Pakistan expects to cut its budget deficit for the first time in four years as record economic growth spurs tax collections, the country’s chief economic adviser Ashfaque Hasan Khan said. The deficit may narrow to 4% of gross domestic product (GDP) in the year starting 1 July, from 4.2% of GDP in the current year, Khan said in Kyoto. The government will release its budget in the first week of June.
Pakistan wants to cut the deficit to reduce its debt, which equals half the country’s $129 billion (Rs5.3 lakh crore) economy. “Growth has boosted tax collections and this has given us confidence that we will be able to cut the budget deficit,” Khan said. He said the deficit could have been around 3.7% of the GDP if money spent on earthquake relief wasn’t taken into account. An October 2005 quake killed 73,000 people in the country’s north. The government may spend Rs37,000 crore next year for quake victims, he said.
By improving finances, Pakistan hopes to get an investment grade rating from Standard and Poor’s and Moody’s Investors Service, which have placed the country three levels below the investment grade.

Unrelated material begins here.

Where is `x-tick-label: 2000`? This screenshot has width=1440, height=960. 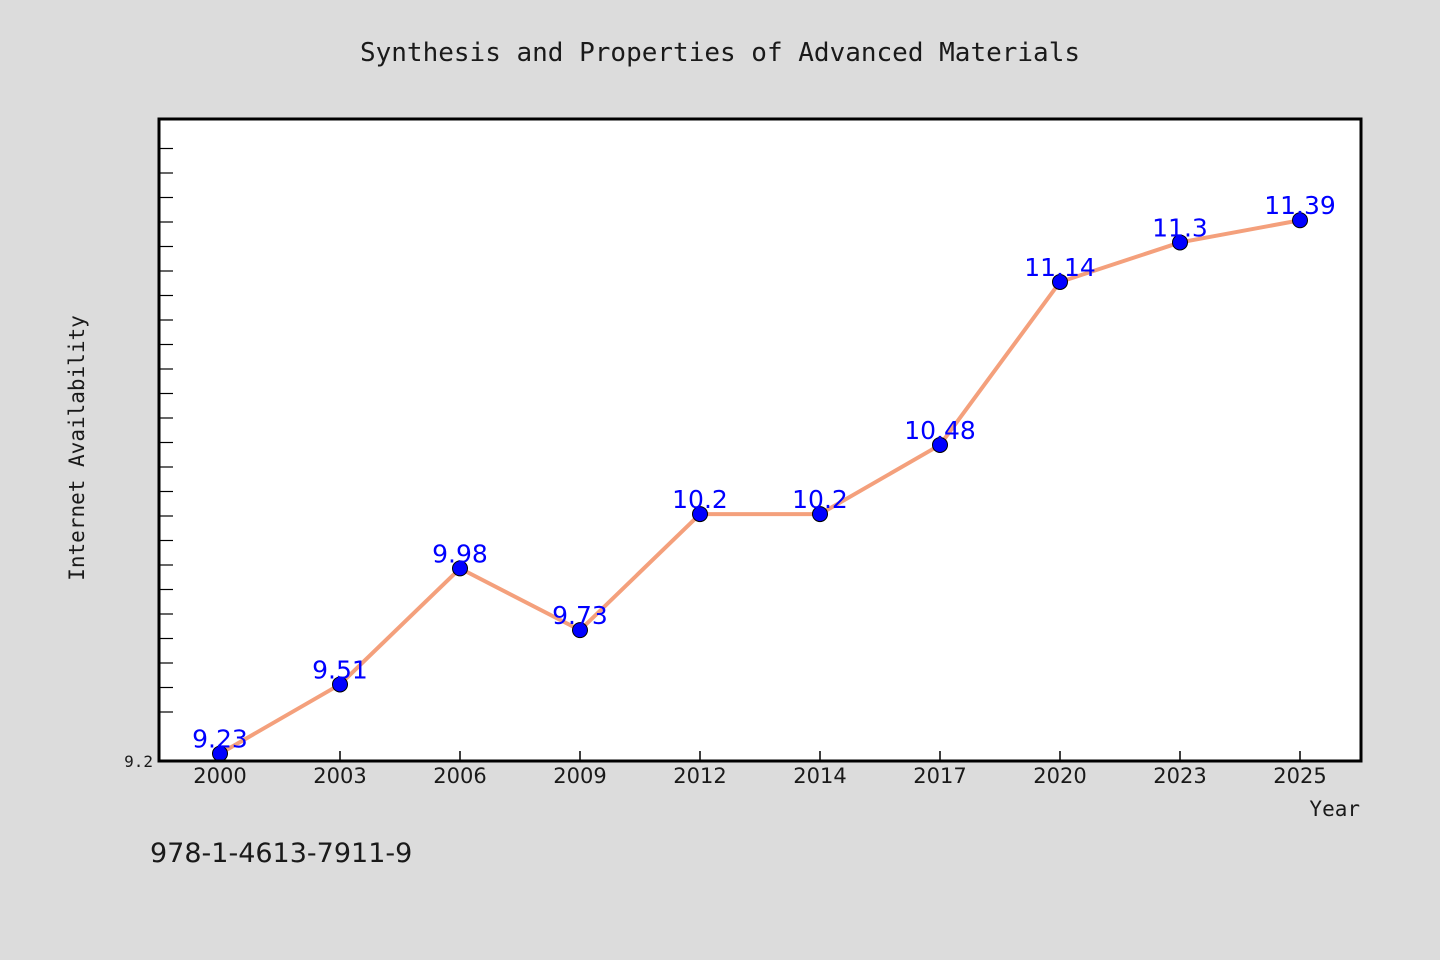 x-tick-label: 2000 is located at coordinates (220, 776).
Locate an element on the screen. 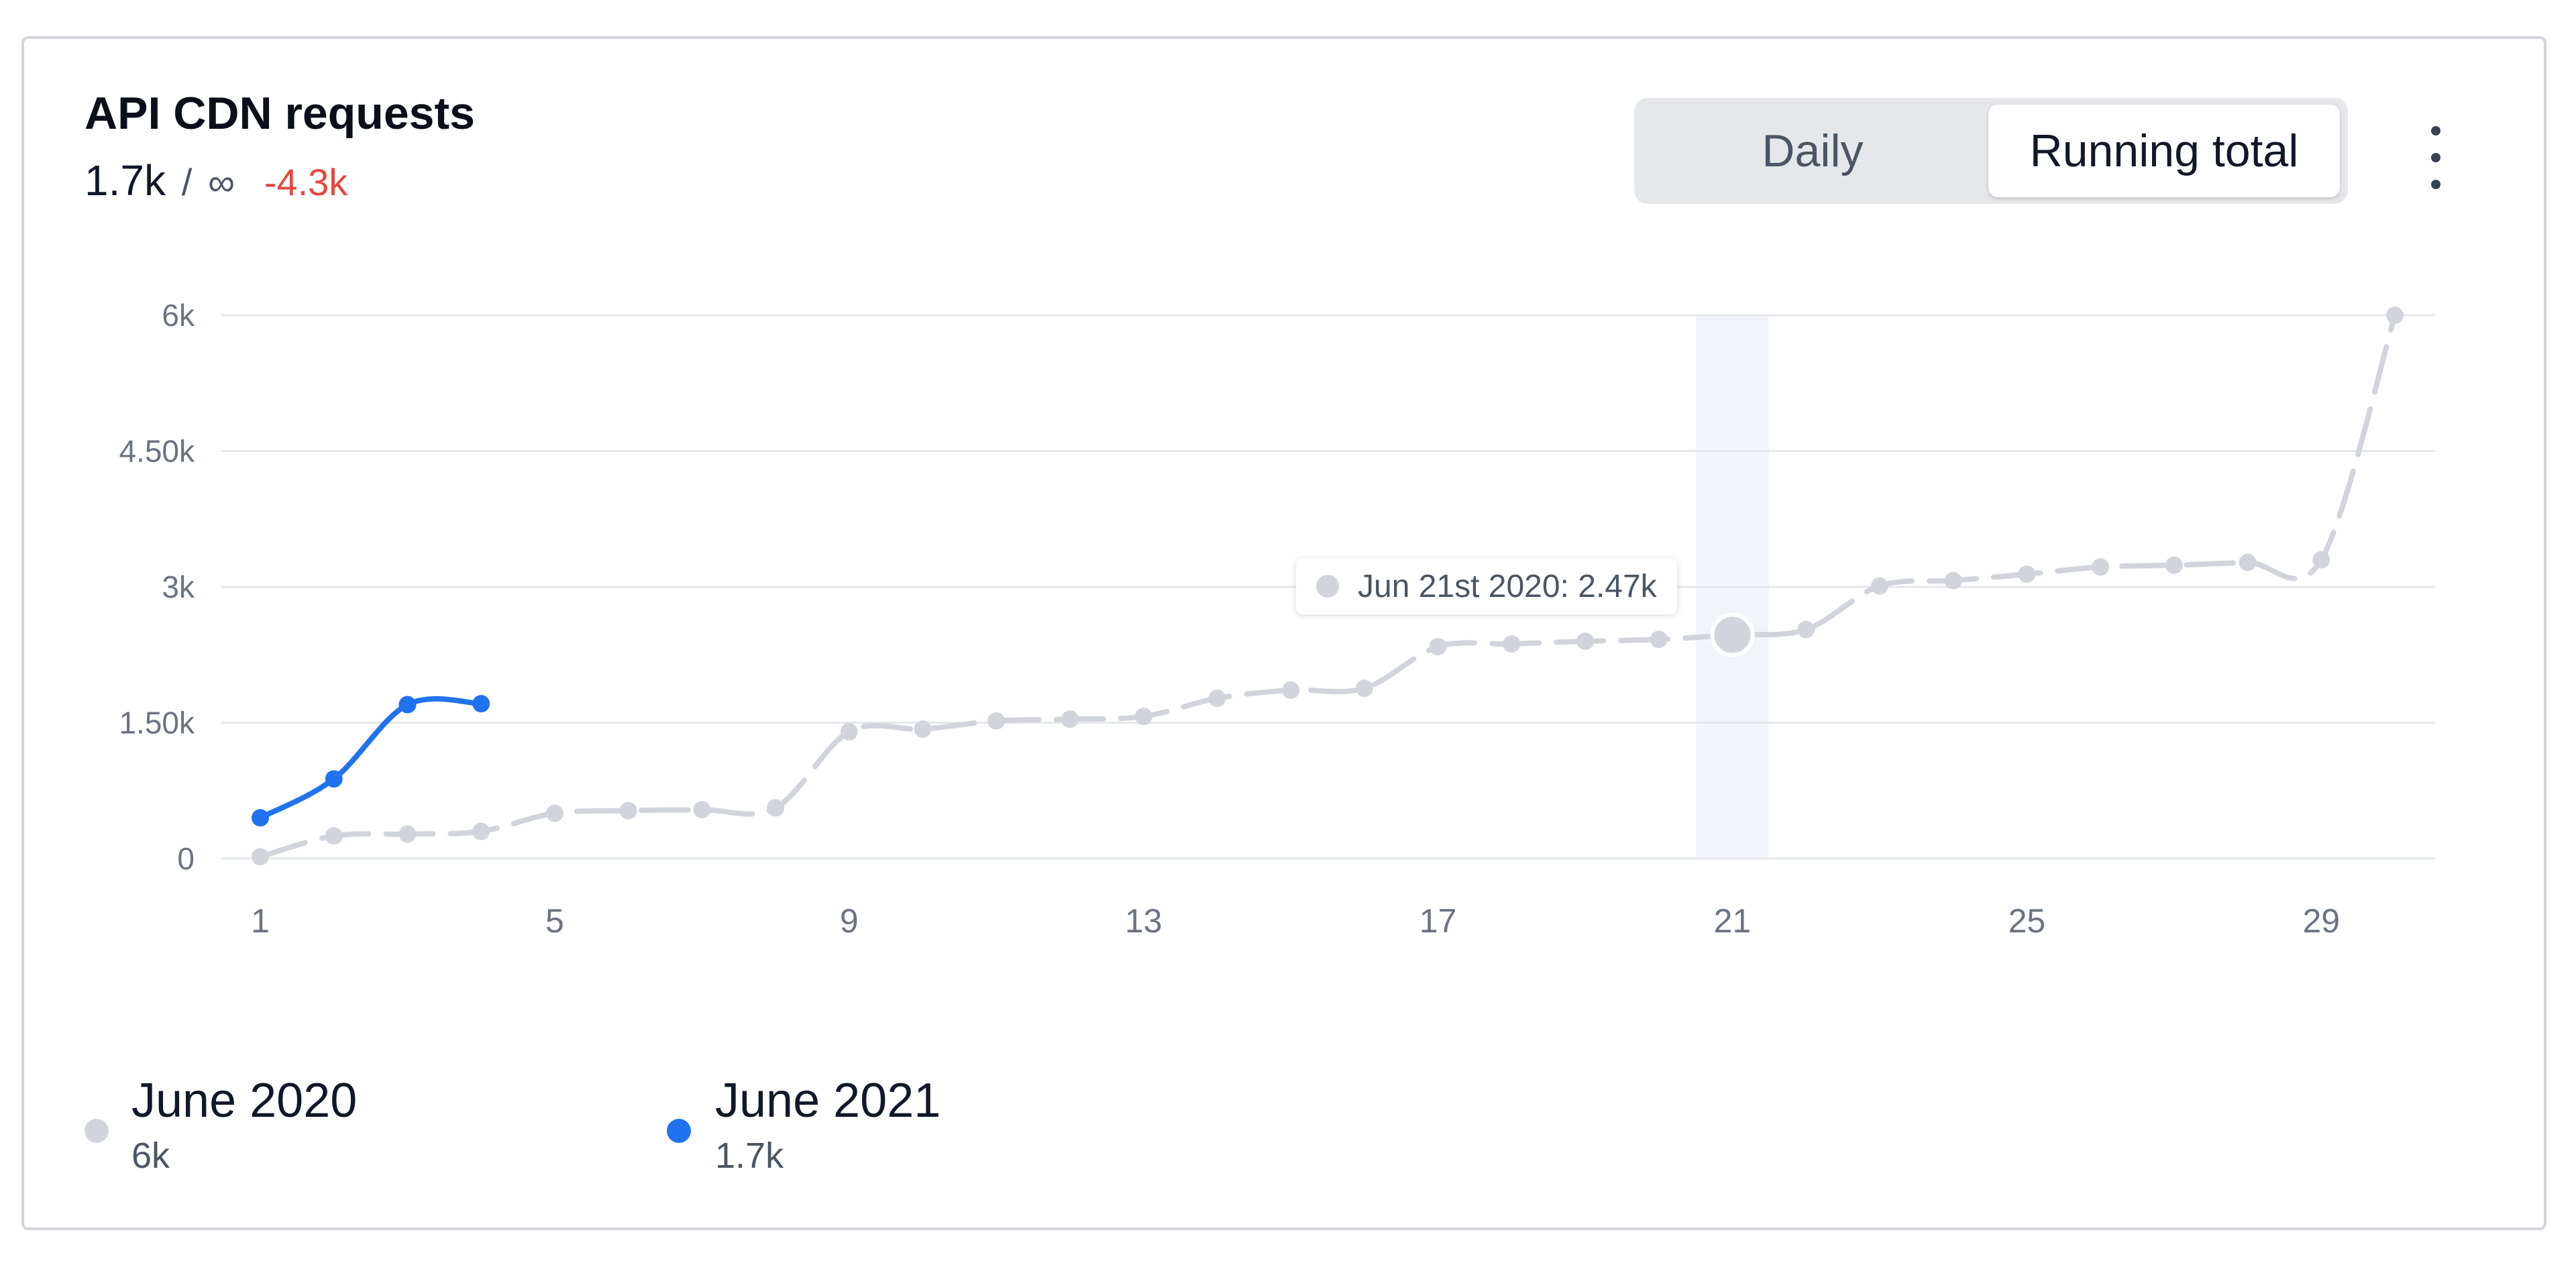  x-tick-label: 29 is located at coordinates (2321, 921).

Khan expects the economy to grow 7% next year after an average 7.5% expansion in the past three years, driven by construction, banking and farming. He saw “no reason” for an interest rate hike as inflation may ease to an average 6% next fiscal from an average 8% in the first nine months of the current year. “Inflation is primarily driven by food prices,” Khan said. “This year we will have a bumper wheat crop. The wheat crop serves as a trigger mechanism for food prices.”